Page 149 of What She Saw
I studied his profile and, finding no hesitation, said, “Good.”
“How about you lie low and let the cops see what they can find? It might not be just you anymore.”
A baby. That was an unsettling thought. “Maybe. Maybe not.”
He shook his head. “You don’t have to do this alone.”
“Are you going to help me?” It was a half challenge, half joke.
“Yeah, I am.”
“Grant, you don’t know me. I’m not built to do forever. I can promise you, my brand of seeing the world grows very thin with people.”
“I’m more patient than you think.”
“I don’t want you to tolerate me. I decided a long time ago, I’m okay with how I’m wired.”
Frustration furrowed the lines on his brow. “I’m not asking you to change.”
“But you’ll want me to at some point. You’ll see that I can’t live a normal life.”
“Normal is overrated.”
In the distance, a siren blared. “That was fast.”
He shoved out a frustrated sigh. “Sometimes we get lucky.”
“Maybe.”
As the rain fell on his truck, the light from the flames at the top of the mountain faded.
Blue-and-white lights bounced off the tree leaves as a cop car raced through the rain and up the hill. Grant waited for the fire trucks to pass, then shifted into first gear and followed them.

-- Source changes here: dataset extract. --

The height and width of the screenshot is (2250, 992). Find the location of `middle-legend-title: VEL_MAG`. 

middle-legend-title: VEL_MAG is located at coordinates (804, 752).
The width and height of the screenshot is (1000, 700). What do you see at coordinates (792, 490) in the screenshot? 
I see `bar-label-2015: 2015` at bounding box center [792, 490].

Sheriff Paxton rose out of the car. He was draped in a rain slicker. His boots smashed into the soft earth as he made his way to Grant’s driver’s-side window. Not like the sheriff to make these night calls. Grant rolled down the window.
“What the hell?” Paxton asked.
“It’s a long story,” I said. “You were up here fast.”

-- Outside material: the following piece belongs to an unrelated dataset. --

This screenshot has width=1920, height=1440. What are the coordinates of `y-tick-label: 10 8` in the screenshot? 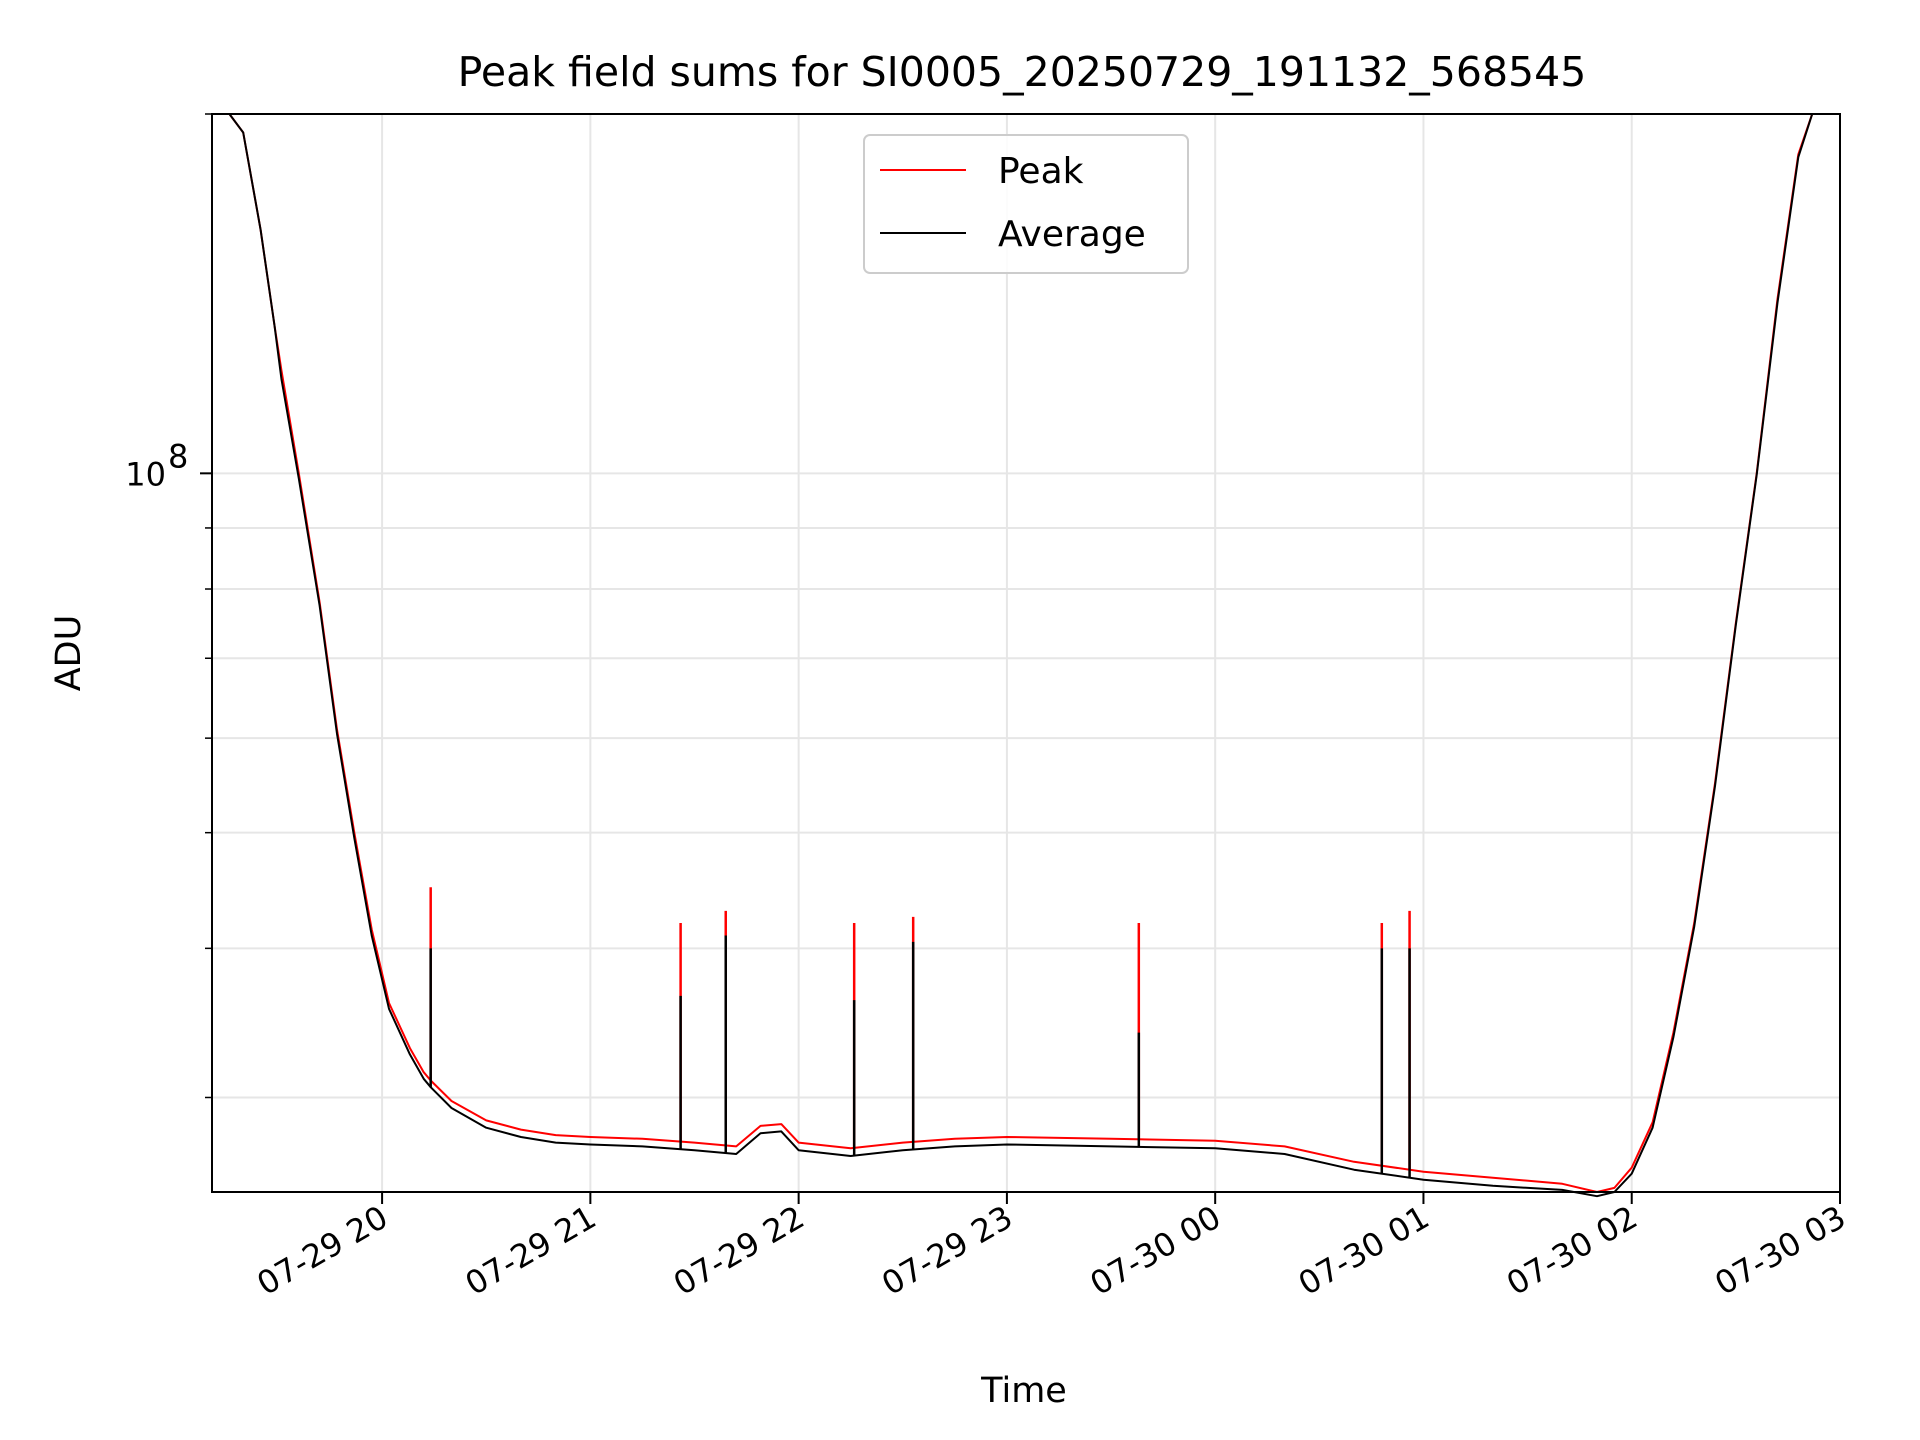 It's located at (156, 465).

“I was driving home when I saw the flames.” He glanced past Grant to me. “Doesn’t surprise me to see you.”
“I didn’t set the fire, if that’s what you think,” I said.

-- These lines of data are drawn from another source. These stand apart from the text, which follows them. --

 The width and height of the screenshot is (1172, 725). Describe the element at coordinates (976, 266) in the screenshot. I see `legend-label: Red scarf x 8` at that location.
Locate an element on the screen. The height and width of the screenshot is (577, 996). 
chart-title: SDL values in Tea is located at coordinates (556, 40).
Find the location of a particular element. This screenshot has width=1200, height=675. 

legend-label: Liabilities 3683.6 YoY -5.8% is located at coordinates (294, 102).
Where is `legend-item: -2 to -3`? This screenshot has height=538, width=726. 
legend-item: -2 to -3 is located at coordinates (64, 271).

“Maybe not. But you have a knack for pissing off people who would love to see you burn.”
Chapter Forty-Three
Sloane
Saturday, August 23, 2025, 9:30 a.m.
Baiting a hook was easy. But reeling in a fish required finesse and skill.
I sat in the Depot booth. Cody slept on the floor beside me, unaware of the buzz of conversations and rattle of plates around him. I caught Callie’s attention. She was already filling a soda glass for me and a water bowl for Cody.
Cody lifted his head, lapped up water, and went back to sleep.
Grant was working his connections in the medical examiner’s office. Brian Fletcher’s autopsy was this morning. The consensus was suicide, but if I were going to kill someone, I’d make it look like it was a self-inflicted wound. I thought about Taggart, who’d had a new lead and was “the last man who would kill himself.” My thoughts also drifted to Mayor Briggs. Another self-inflicted gunshot wound to the head. Three men associated with the Mountain Music Festival. And all shot dead.